Requirement
Examine each line in the records below for the word "link". Report how many lines contain it, and nothing else.

Pixel coordinate grounding data
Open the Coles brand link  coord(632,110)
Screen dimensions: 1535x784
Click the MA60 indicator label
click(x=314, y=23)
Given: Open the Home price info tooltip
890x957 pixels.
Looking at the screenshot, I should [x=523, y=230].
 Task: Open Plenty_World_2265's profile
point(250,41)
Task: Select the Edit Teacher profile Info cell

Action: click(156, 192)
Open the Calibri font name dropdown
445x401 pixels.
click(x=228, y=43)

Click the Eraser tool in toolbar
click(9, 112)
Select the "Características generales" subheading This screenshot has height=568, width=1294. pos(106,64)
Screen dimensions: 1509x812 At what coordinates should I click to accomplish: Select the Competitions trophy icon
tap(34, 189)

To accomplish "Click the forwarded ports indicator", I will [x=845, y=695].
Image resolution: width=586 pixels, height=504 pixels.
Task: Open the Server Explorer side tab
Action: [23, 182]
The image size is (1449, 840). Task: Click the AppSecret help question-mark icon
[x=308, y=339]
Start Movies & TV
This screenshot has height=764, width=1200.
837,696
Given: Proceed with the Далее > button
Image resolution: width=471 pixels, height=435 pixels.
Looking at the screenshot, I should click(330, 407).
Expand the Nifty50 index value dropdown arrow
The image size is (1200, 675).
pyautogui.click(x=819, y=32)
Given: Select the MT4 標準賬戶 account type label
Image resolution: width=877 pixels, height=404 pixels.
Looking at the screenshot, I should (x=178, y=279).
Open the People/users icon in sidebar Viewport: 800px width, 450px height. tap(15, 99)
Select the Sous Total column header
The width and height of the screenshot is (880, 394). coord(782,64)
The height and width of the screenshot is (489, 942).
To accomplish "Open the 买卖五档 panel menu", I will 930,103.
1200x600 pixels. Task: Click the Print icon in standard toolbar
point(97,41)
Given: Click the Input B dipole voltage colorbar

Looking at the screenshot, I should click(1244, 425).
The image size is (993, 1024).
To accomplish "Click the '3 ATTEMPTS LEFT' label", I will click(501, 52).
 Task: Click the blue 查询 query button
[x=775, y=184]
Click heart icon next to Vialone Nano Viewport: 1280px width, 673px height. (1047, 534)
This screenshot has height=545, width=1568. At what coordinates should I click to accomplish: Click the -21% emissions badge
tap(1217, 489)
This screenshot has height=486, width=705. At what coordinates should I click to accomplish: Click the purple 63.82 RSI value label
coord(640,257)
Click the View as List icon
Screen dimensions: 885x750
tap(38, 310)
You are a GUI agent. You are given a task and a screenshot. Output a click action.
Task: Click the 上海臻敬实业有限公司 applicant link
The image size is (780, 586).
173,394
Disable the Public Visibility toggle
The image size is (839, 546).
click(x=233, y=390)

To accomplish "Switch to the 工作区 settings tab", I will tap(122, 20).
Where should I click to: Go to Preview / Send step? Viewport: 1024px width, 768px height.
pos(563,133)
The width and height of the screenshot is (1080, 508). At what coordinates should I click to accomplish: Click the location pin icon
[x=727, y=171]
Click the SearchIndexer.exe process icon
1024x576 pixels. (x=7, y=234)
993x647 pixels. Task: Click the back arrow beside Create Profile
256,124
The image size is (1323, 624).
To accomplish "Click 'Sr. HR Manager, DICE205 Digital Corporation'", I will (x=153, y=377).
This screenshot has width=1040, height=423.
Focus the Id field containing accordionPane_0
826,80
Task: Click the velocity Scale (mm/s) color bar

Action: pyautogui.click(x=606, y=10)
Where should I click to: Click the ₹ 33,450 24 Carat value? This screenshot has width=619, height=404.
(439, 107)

Output below
2